Landasan, Asas, dan Tujuan
Landasan, asas-asas dan tujuan
hukum ketenagakerjaan diatur dalam Pasal 2-4 Undang-undang No 13 Tahun 2003
Tentang Ketenagakerjaan yakni berbunyi :Pasal 2 “Pembangunan ketenagakerjaan
berlandasan Pancasila dan Undang Dasar Negara Republik Indonesia Tahun 1945. Pembangunan
ketanagakerjaan diselenggarakan atas asas keterpaduan dengan melalui koordinasi
fungsional lintas sektoral pusat dan daerah artinya asas pembangunan
ketanagakerjaan pada dasarnya sesuai dengan asas pembangunan nasional khususnya
asas demokrasi pancasila serta asas adil dan merata.
Sedangkan
untuk tujuan hukum ketenagakerjaan diatur dalam Pasal 4 Undang-undang No 13
Tahun 2003 Tentang ketenagakerjaan yang berbunyi : Pembangunan ketenagakerjaan
bertujuan :
a. memberdayakan
dan mendayagunakan tenaga kerja secara optimal dan manusiawi;
b. mewujudkan
pemerataan kesempatan kerja dan penyediaan tenaga kerja yang sesuai dengan
kebutuhan pembangunan nasional dan daerah;
c. memberikan
perlindungan kepada tenaga kerja dalam mewujudkan kesejahteraan; dan
d. meningkatkan
kesejahteraan tenaga kerja dan keluarganya.
Pembangunan ketanagakerjaan diselenggarakan atas
asas keterpaduan dengan melalui koordinasi fungsional lintas sektoral pusat dan
daerah artinya asas pembangunan ketenagakerjaan pada dasarnya sesuai dengan
asas pembangunan nasional khususnya asas Demokrasi Pancasila serta asas adil
dan merata.
2.3.
Hubungan Kerja
Pasal
1 angka 15 UU no.13 th. 2003 disebutkan bahwa :
“Hubungan
kerja adalah hubungan antara pengusaha dengan pekerja atau buruh berdasarkan
perjanjian kerja yang mempunyai unsur - unsur pekerjaan , upah dan perintah”
Hubungan kerja adalah suatu hubungan pengusaha dan pekerja yang timbul dari
perjanjian kerja yang diadakan untuk waktu tertentu namun waktu yang tidak
tertentu.

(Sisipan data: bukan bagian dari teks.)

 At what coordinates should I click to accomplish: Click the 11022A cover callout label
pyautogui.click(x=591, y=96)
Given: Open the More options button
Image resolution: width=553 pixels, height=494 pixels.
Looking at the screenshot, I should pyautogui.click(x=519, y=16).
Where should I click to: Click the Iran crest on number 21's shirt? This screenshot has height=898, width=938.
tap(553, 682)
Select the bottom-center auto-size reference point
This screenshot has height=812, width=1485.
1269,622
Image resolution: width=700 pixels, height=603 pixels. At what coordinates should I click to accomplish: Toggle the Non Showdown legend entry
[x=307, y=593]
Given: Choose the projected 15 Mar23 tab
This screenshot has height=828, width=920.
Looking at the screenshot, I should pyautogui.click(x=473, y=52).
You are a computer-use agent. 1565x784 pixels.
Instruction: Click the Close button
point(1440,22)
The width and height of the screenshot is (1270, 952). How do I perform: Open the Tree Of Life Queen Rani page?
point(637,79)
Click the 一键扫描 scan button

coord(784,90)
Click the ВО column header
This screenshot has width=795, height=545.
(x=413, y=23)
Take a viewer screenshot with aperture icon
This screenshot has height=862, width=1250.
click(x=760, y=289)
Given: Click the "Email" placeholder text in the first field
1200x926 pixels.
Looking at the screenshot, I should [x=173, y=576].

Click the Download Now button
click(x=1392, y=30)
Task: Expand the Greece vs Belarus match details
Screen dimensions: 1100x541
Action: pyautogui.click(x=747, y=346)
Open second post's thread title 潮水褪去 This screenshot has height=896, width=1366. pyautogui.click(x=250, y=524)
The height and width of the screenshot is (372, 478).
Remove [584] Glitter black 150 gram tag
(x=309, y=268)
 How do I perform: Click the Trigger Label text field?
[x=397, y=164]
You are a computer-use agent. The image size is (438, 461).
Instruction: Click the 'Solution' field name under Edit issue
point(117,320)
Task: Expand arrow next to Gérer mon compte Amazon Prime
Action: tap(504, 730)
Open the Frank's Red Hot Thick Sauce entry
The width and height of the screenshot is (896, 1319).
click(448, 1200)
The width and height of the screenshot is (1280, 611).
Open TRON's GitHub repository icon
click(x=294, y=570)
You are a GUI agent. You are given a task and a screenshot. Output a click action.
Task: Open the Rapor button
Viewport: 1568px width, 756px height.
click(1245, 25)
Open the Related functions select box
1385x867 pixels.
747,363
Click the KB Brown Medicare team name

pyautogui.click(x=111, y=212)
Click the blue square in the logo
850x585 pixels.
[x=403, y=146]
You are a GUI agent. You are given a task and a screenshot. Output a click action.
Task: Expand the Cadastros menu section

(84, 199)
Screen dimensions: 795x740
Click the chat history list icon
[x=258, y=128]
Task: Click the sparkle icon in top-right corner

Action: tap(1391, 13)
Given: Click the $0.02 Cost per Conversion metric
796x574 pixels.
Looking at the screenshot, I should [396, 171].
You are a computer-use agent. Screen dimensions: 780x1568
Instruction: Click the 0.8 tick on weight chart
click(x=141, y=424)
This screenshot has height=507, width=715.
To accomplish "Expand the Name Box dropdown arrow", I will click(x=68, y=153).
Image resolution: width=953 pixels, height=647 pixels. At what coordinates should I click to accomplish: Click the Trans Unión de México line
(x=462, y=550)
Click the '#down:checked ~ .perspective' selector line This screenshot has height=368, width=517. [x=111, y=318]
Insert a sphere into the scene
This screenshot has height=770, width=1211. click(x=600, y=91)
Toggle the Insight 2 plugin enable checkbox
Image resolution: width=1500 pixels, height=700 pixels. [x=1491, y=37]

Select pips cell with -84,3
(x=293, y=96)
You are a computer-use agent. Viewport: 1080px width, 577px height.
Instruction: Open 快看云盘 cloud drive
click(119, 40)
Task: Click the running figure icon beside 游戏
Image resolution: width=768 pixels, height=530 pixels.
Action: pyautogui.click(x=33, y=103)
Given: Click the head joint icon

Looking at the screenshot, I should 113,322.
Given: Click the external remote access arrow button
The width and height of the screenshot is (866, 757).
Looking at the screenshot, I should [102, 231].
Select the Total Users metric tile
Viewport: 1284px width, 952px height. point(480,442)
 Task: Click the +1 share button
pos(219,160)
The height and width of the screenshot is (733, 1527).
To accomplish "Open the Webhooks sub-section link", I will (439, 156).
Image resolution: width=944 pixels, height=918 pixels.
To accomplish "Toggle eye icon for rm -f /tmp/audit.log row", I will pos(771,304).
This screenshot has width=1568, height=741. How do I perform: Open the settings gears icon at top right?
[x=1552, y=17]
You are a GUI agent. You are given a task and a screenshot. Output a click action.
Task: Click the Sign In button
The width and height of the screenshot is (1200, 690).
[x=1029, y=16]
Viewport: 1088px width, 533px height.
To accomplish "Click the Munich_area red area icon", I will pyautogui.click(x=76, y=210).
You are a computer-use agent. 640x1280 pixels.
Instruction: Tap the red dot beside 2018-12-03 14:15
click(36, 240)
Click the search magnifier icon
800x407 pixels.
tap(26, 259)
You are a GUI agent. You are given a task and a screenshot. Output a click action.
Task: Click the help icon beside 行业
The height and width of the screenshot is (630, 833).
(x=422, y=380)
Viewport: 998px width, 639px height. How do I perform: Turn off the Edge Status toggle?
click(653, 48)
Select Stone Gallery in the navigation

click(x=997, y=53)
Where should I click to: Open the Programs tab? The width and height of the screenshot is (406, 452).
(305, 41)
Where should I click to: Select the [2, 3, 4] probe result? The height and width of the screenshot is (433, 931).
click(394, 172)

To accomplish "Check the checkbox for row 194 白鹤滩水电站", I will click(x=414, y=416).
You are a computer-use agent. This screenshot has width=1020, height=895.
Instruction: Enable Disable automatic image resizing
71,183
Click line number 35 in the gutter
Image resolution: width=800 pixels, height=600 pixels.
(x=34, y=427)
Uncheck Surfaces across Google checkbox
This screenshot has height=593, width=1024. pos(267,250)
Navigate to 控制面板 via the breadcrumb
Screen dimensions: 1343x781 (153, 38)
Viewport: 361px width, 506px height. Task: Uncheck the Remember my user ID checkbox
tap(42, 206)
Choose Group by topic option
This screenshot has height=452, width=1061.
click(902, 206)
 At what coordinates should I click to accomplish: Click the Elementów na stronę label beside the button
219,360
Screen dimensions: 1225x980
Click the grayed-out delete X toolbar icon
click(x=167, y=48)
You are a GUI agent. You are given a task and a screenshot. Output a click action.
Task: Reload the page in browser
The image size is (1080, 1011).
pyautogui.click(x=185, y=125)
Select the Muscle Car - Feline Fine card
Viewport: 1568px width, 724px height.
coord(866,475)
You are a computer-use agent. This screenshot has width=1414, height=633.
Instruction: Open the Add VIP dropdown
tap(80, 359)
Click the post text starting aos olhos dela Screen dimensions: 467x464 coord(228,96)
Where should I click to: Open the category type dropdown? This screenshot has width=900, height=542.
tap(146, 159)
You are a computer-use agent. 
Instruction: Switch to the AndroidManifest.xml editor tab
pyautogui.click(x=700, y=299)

Hubungan kerja menggambarkan kedudukan
kedua pihak tersebut yang pada dasarnya menunjukkan hak-hak dan
kewajiban-kewajiban buruh terhadap majikan serta hak-hak dan
kewajiban-kewajiban majikan terhadap buruh. Hubungan kerja terjadi setelah
adanya perjanjian kerja antara buruh dan majikan, yaitu suatu perjanjian dimana
pihak kesatu, buruh, mengikatkan diri untuk bekerja dengan menerima upah pada
pihak lainnnya, majikan, yang mengikatkan diri untuk mempekerjakan buruh itu
dengan membayar upah. Jadi dalam pemutusan hubungan kerja yang terputus adalah
hubungan kerjanya. Dengan kata lain suatu hubungan antara seorang buruh dengan
seorang majikan menjadi putus, sehingga kedudukan kedua pihak tersebut yang
pada dasarnya menunjukkan hak-hak dan kewajiban-kewajiban akan terputus pula.
2.4.
Arbitrase dan Mediasi
Arbitrasi dan mediasi ditempuh
apabila terjadi ketidak sepahaman di dalam hubungan kerja antar pemilik modal
(dalam hal ini majikan ) dan pekerja. Arbitrase merupakan merupakan salah satu bentuk lain proses penyelesaian perkara atau sengketa diluar Peradilan. Oleh
sebab itu dapat dipahami jika arbitrase dalam beberapa hal sama-sama mempunyai
keuntungan dan kelemahan, selain itu proses penyelesaian melalui Arbitrase lebih
memberikan kebebasan, alternative penyelesaian, otonomi dan kerahasiaan kepada
para pihak.
Penyelesaian melalui Arbitrase memilki beberapa keunggulan
jika dibandingkan dengan proses penyelesaian melalui Peradilan, seperti
beberapa hal berikut ini :
1.
para pihak
di dalam arbitrase dapat memilih hakim yang diinginkan, sehingga dipandang
dapat menjamin netralitas dan keahlian yang diperlukan dalam menyelesaikan
sengketa.
2.
para pihak
juga dapat menetapkan hukum yang mana yang akan diaplikasikan dalam pemeriksaan
sengketa, dan melalui hal ini dapat ditekan rasa takut, was-was dan
ketidakyakinan mengenai hukum substantive dari negara.
3.
kerahasiaan
dalam proses penyelesaian melalui arbitrase akan melindungi para pihak dari
pengungkapan kepada umum mengenai segala sesuatu hal yang dapat merugikan.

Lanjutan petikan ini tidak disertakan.